Even if the latest AI models look extremely powerful, there’s one thing they're really bad at: memory.
While humans have been known to memorise texts as long as the Qur'an, the most powerful generative models out there can only handle about 50 pages of text — or about 32k “tokens”.
But now some researchers have figured out a way to exponentially increase the quantity of data that transformer models (the architecture of AI tools like GPT-4) can process. So, for example, Google’s language model BERT could be augmented to process 2m tokens — more than the entire Harry Potter series (which runs to about 1.5m tokens).
The breakthrough comes from Russian researchers Aydar Bulatov, Yuri Kuratov and Mikhail Burtsev, who also run open-source conversational AI project DeepPavlov.
It could supercharge generative AI’s abilities in fields like bioinformatics and finance, Burtsev tells Sifted, as models will be able to process long chains of information like genomic code or market data.
Until now, people building generative AI applications that need longer-term memory have relied on something called vector databases, Burtsev explains, giving the example of personal assistant apps.
In simple terms, this means that when a personal assistant needs to access past information, it has to retrieve it from an outside database where the information gets stored, because the model can’t hold that memory itself.
The DeepPavlov team’s new research uses something called “recurrent memory”, which Burtsev likens to the way humans read books.
“When you open your book, you can see only two pages, and previously transformers have only been able to work with the information on those pages,” he says. “Recurrent memory allows you to accumulate what was important on the previous pages, and then you can combine this information with the current context.”

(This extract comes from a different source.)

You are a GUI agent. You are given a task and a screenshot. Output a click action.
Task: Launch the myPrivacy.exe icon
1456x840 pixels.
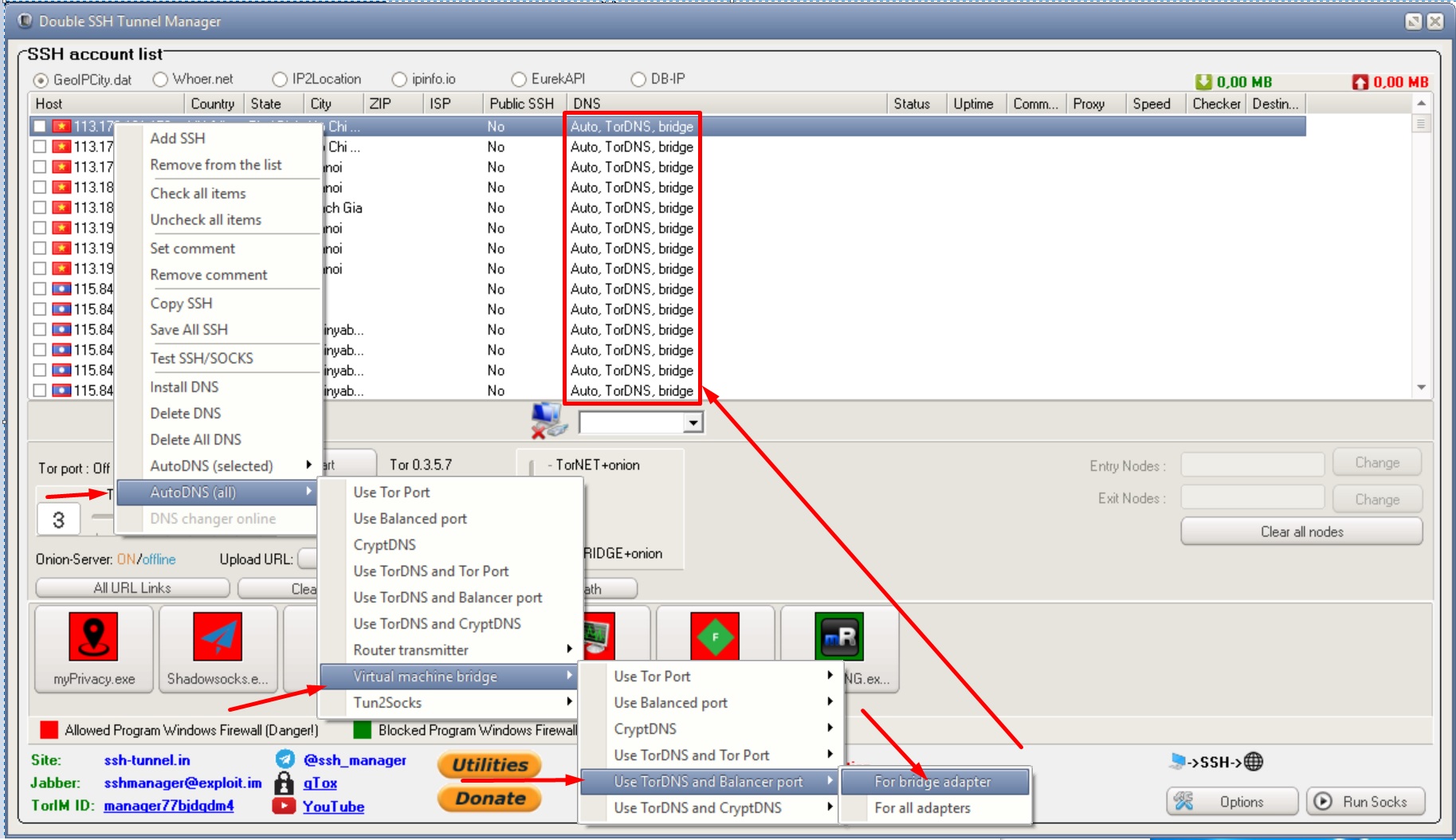93,636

In other words, rather than having to constantly flick back to previous information, recurrent memory allows AI to accumulate information a bit like we do when reading a book, which Burtsev says will lead to “better quality of reasoning and of remembering”.
Without getting into too much machine learning detail, he says that one of the key breakthroughs behind the research came from something called “curriculum learning”. This essentially means feeding inputs into a model “segment by segment” rather than all at once.
If implemented by companies like OpenAI, DeepPavlov’s research will allow people to feed much longer prompts into apps like ChatGPT, but it can also be used to improve the training of generative models, Burtsev says.
This is because generative models are fed training data in chunks of information of limited size. But, until now, if a dataset — a book, for example — has to be broken down into chunks, the model hasn’t been able to find “dependencies” — links between two pieces of information — between different chunks.
Changing that would mean that models will be able to form a deeper understanding of information like DNA sequences, or time-series financial information (datasets used to track investment opportunities over time).
“We can train these models for much longer sequences and we’ll get a much better understanding of things like DNA sequences and their properties,” Burtsev says.
Such improvements could speed up exciting uses for generative AI like discovering new medicines, and could make models optimised for finance — like BloombergGPT — even smarter.
Limited memory is also one of the key reasons people have cited for why generative AI isn’t heading towards superhuman capabilities any time soon. DeepPavlov’s research may have radically shortened that horizon.